Known limits: the marker is scoped to the curated sensitive-path classes, so a read of an arbitrary out-of-workspace file is not yet treated as sensitive (a deliberately tight first cut to control false positives); and the trigger is a read-then-egress correlation, not a content/destination data-flow proof.

Resource governance

Gensee adds deterministic resource guards to the same PreToolUse decision path. They are intentionally bounded, local, and configurable:

ControlDefaultEnvironment variable
Maximum file size for a read before prompting10 MiBGENSEE_MAX_READ_BYTES
Maximum file subjects in one tool call before prompting50GENSEE_MAX_FILE_SUBJECTS_PER_TOOL
Maximum shell segments/process fan-out before prompting25GENSEE_MAX_SHELL_SEGMENTS_PER_TOOL
Maximum PreToolUse tool calls per session before blocking500GENSEE_MAX_TOOL_CALLS_PER_SESSION
Maximum network egress actions per session before blocking100GENSEE_MAX_NETWORK_EGRESS_PER_SESSION
Maximum per-request file-access rate before prompting120/minGENSEE_MAX_FILE_ACCESSED_RATE_PER_MIN
Maximum per-request network-egress rate before blocking30/minGENSEE_MAX_NETWORK_RATE_PER_MIN
Require egress proxy modeoffGENSEE_REQUIRE_EGRESS_PROXY=1 or GENSEE_EGRESS_PROXY_URL=...
Network host allowlistoffGENSEE_EGRESS_ALLOW_HOSTS=api.example.com,updates.example.com

Network egress is recorded with a non-escalating policy_network_egress marker only when the immediate PreToolUse decision is allow. The later quota check uses that marker, so denied or still-pending ask network calls do not consume quota. Host allowlisting matches exact hosts and subdomains, and covers explicit URLs plus /dev/tcp and /dev/udp socket paths. When proxy mode is required, direct socket tools and known proxy-bypass options such as --noproxy are blocked.

Per-request rates are stored on the existing requests.file_accessed_rate and requests.network_rate columns as events per minute over the current request window, with a one-minute minimum denominator. That keeps the fields stable for audit and timeline use while avoiding a new counter table in the first pass.

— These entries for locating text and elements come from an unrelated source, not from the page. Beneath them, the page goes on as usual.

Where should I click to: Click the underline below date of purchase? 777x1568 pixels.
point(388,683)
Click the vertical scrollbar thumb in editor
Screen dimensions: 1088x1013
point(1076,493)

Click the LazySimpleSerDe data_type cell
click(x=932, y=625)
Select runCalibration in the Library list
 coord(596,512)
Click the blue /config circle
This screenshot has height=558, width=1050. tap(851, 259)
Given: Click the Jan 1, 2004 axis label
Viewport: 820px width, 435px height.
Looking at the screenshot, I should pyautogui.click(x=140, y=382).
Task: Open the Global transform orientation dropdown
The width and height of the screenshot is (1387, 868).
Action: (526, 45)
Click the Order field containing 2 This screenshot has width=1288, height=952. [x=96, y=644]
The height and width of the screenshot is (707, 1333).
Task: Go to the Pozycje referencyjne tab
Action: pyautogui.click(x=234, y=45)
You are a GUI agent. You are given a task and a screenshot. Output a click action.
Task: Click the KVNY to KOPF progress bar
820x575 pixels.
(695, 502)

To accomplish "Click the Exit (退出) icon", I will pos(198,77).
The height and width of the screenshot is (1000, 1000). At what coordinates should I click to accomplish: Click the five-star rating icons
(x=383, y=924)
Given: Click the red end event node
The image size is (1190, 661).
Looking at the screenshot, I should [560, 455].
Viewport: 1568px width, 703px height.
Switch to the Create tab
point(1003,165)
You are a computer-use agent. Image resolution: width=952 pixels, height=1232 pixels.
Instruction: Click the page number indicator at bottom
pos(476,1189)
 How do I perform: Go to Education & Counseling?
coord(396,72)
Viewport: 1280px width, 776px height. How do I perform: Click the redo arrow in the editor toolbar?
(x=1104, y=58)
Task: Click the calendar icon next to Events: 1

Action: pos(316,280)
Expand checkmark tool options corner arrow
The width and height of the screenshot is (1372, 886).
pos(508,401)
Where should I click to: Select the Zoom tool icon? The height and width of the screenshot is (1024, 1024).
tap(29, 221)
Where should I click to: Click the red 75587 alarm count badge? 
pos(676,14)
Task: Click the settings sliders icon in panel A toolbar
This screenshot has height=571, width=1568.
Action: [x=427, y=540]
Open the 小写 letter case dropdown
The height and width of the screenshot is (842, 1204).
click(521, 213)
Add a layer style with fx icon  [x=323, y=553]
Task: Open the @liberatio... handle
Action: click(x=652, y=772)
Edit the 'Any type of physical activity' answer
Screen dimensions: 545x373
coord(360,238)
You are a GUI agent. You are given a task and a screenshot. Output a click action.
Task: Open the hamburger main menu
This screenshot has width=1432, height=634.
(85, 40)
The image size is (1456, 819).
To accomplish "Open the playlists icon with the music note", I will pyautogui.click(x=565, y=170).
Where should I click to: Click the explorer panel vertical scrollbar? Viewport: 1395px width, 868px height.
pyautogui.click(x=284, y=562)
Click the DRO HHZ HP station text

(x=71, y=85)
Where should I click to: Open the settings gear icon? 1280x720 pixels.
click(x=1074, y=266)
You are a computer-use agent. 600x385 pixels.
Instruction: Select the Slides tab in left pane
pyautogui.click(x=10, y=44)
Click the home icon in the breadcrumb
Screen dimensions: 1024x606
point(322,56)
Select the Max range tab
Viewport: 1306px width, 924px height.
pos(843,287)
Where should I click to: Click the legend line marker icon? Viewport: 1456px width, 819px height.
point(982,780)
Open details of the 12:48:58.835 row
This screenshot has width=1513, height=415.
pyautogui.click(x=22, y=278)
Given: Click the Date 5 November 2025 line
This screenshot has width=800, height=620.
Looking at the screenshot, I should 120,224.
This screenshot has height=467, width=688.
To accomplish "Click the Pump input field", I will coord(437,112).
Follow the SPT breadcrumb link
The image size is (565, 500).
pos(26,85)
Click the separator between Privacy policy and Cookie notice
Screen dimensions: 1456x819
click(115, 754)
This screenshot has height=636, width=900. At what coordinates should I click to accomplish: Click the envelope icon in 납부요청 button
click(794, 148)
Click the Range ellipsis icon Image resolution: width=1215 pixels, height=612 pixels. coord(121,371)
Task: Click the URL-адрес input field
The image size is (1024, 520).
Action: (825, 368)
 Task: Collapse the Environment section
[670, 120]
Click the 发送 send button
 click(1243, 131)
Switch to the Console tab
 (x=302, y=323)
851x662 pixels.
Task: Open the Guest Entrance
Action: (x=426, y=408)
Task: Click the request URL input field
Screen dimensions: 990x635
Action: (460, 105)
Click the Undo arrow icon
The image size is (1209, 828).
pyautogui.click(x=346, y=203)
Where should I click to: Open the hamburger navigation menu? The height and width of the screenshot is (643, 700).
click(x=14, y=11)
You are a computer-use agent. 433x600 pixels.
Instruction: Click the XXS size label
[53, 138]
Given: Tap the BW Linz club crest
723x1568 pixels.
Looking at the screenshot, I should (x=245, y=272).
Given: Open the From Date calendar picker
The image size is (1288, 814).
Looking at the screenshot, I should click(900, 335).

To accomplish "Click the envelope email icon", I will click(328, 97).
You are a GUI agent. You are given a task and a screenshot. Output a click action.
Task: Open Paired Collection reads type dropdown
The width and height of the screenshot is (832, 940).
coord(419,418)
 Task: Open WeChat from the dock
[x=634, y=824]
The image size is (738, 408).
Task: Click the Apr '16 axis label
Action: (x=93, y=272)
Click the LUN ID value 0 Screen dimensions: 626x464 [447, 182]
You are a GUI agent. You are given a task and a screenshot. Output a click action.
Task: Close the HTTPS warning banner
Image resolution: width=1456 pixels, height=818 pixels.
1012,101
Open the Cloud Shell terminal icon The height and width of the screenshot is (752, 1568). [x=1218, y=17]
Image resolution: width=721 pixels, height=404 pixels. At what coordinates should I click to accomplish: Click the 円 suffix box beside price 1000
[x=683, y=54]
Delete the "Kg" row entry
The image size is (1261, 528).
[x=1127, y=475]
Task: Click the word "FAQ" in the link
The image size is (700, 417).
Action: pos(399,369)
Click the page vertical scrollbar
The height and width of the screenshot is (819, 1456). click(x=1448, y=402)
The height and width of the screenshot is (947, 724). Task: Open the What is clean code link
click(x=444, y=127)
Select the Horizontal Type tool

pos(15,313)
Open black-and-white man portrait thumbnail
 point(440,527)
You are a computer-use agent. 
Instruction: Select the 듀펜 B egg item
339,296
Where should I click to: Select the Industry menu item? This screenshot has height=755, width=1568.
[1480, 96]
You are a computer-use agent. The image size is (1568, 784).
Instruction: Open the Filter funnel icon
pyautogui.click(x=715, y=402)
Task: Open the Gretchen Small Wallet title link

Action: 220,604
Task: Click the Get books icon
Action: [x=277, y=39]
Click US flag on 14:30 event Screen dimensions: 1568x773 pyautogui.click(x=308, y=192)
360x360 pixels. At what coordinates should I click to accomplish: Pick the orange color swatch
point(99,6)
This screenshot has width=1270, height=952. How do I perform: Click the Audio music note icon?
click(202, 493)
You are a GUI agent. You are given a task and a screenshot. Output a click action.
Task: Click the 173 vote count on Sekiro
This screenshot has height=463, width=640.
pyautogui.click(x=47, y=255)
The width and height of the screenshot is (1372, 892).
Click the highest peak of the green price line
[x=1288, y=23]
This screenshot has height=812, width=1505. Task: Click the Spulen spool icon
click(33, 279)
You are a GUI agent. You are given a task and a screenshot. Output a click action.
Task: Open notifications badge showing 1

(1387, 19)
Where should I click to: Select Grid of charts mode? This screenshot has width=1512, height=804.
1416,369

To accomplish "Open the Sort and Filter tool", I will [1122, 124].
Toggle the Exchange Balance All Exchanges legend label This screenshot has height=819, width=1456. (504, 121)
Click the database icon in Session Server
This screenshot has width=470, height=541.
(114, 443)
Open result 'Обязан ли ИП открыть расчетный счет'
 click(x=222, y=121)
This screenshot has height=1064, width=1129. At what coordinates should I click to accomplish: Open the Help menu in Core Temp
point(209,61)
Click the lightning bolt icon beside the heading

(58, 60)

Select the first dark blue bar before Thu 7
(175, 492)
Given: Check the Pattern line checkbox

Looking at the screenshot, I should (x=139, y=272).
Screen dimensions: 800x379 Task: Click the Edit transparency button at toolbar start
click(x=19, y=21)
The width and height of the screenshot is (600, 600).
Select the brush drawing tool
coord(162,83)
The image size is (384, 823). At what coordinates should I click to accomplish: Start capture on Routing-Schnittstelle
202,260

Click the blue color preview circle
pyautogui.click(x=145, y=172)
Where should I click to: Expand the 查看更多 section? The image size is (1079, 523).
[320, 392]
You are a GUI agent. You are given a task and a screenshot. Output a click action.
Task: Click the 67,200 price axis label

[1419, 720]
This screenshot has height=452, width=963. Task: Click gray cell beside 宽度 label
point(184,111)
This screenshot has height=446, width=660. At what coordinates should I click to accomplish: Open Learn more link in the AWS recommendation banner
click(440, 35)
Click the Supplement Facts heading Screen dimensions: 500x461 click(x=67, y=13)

GENSEE_EGRESS_PROXY_URL is also propagated by gensee run as HTTP_PROXY, HTTPS_PROXY, and ALL_PROXY for managed agents. Hook-only integrations can still enforce the pre-tool proxy/host policy, but cannot force an already launched external agent process to inherit proxy environment variables.

Known limits: CPU and memory quotas require OS/container enforcement and are not implemented in the hook process. The fan-out guard is a deterministic shell shape check, not a complete process-tree proof; EndpointSecurity/eBPF or a container runtime should become the durable process-limit layer.

Decision output

For PreToolUse, stdout is reserved for the agent hook policy response:

json
{"hookSpecificOutput":{"hookEventName":"PreToolUse","permissionDecision":"deny","permissionDecisionReason":"Protected secret read: /Users/example/.ssh/config"}}

Findings are also persisted to the SQLite alerts table and shown in gensee timeline.

Released under the Apache 2.0 License.